== Aim of the exercise ==
Scale the data starting at the line containing "How do I perform: Click the scroll up arrow?" and ending at the line containing "Click the Bet365 brand logo", rewriting each of those lines with its requests, and multiply every coordinate in the answers by 1.75, rounding to whole numbers with halves rounded up. Give only those lines, and leave the pictures out.

== Records to process ==
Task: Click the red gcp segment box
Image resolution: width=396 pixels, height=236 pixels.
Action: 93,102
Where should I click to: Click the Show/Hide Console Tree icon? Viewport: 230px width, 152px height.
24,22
--
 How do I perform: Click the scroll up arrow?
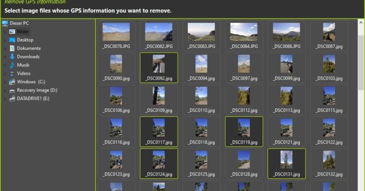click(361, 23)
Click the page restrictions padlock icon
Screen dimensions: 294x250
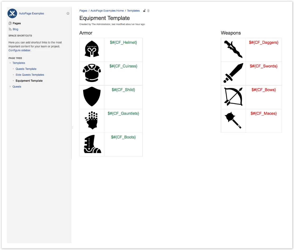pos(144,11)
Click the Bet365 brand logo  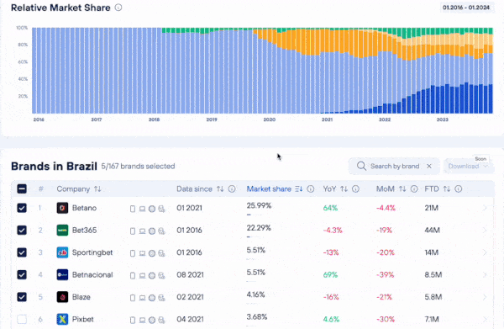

== Response for this exercise ==
 How do I perform: Click the scroll up arrow?
click(632, 40)
Click the page restrictions padlock icon
Screen dimensions: 294x250
pos(252,19)
Click the Bet365 brand logo  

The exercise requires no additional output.